Pero terminó, sí. Lo bueno, por desgracia, termina siempre.    

Nueve meses después de este encuentro nació Vicky. Mi bisabuela y mi abuela se llamaron Victoria, así que mi hija era Victoria tercera. Para abreviarlo, sus hermanas y yo nos dirigimos a ella como «V3». Esta, precisamente, fue la que me rompió el móvil que dio originen a su nacimiento. Me prometí no dejarle nunca más que tocara ninguno de los posteriores, pero fui incapaz de cumplir mi promesa. Desde bien pequeña jugaba con los rotos. Tenía largas conversaciones con personajes de dibujos animados y algún que otro actor que le gustaba según iba creciendo. De entre todas mis hijas, Vicky fue la que más jugó con los teléfonos, mucho más que con las muñecas.

Su padre dejó de trabajar en el centro comercial y desapareció, pero mi hija está aquí presente.

Hace seis meses, poco después de que Sherezade empezara a buscar local para impartir clases, Vicky quiso formarse como teleoperadora en la nave de telecomunicaciones que tanto observo día y noche. Hizo un pequeño cursillo de seis  horas y enseguida empezó a trabajar como comercial, ya sabes, una de esas pesadas que llama a la hora de la siesta ofreciendo mejores tarifas. Yo la tuve de mamadas ilimitadas totalmente gratuitas y sin permanencia; ella no, es una chica formal y muy competente, tanto, que la semana pasada entró en casa dando saltos de alegría.

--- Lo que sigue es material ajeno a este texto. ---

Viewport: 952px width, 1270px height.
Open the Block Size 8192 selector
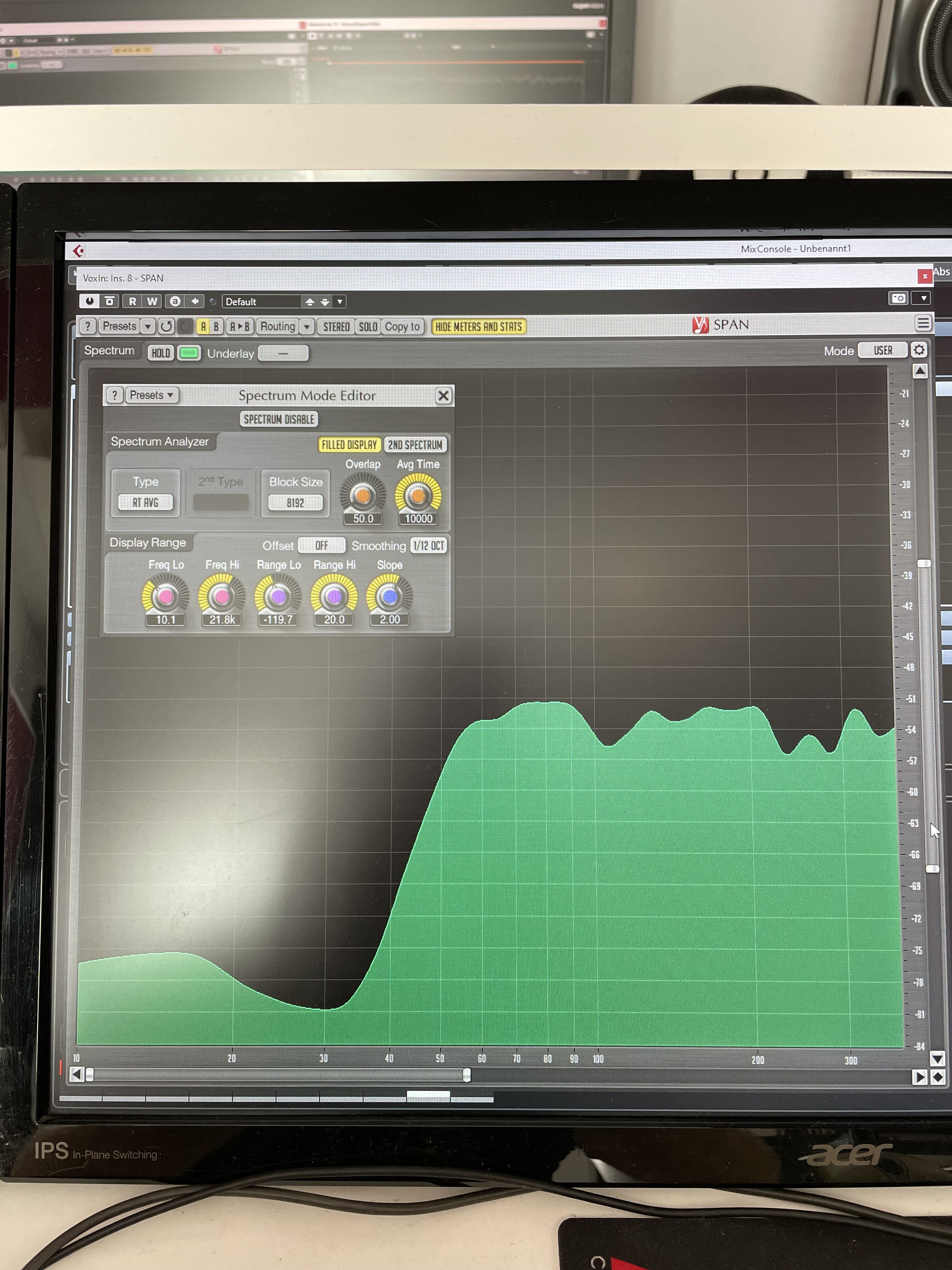tap(295, 503)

Me sorprendí al verla tan contenta, y no porque de por sí sea una niña triste, todo lo contrario, sino porque la adrenalina con la que llegaba no era normal. Indicaba algo bueno pero con lo que me tenía en ascuas.

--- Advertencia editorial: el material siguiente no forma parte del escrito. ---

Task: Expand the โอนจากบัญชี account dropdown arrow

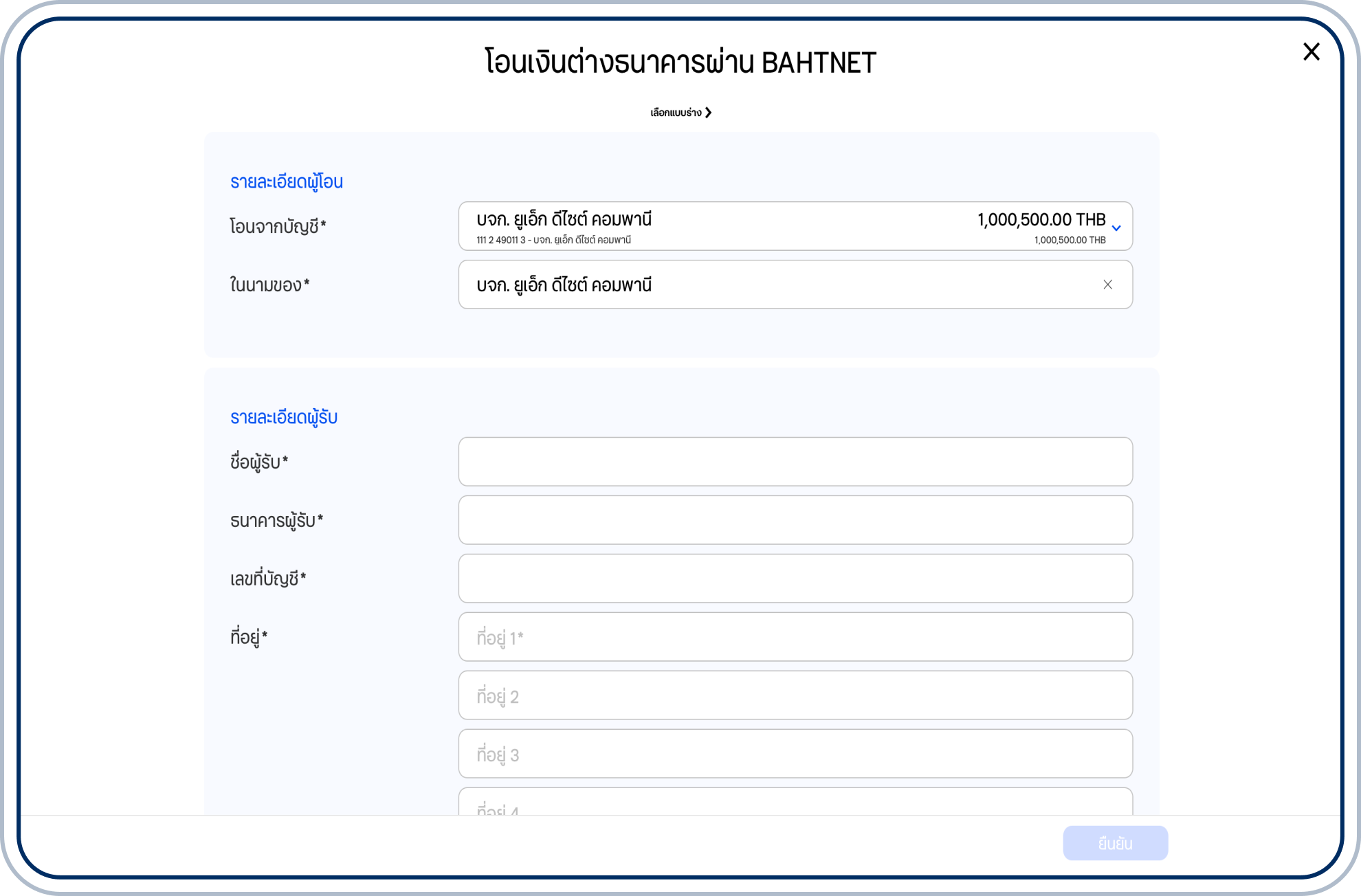Action: point(1116,228)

—¡Mamá, voy a ser coordinadora!!

¿¿Cómo?? ¡¿Mi pequeña siendo jefa de sala?! No podía creerlo, ¡la primera hija en tener un cargo!

No sé exactamente el tiempo que estuvimos abrazadas, pero fue muchísimo. Era como si para Vicky no hubiera nada más importante en la vida que tener ese puesto de trabajo, sentirse bien y ayudar a sus compañeros en todo lo posible. Tenía que trabajar de pie, eso sí, y durante el abrazo, de todo lo bonito que me venía a la cabeza, me pregunté: ¿Pero quién a parte de mi hija querría trabajar de pie? Yo, por ejemplo, he sido siempre más de estar sentada. Estar de pie es de gente importante, y su madre no llega a tanto...

Ella sí. Me daba mucho miedo que solo durara dos días, pero no, le va todo genial y está supercontenta.

Su novio trabaja de comercial para otra empresa. Se llama Vicente Pascual Tejada, pero cariñosamente lo llamamos «VPT». De momento solo le he visto en fotos, y la verdad es que es monín. Carita guapa, pelo rapado y..., nariz larga.

Cómo se nota que «V3» es hija mía...

 

 

Dedicado con cariño a todas las coordinadoras del mundo (en especial a la mía).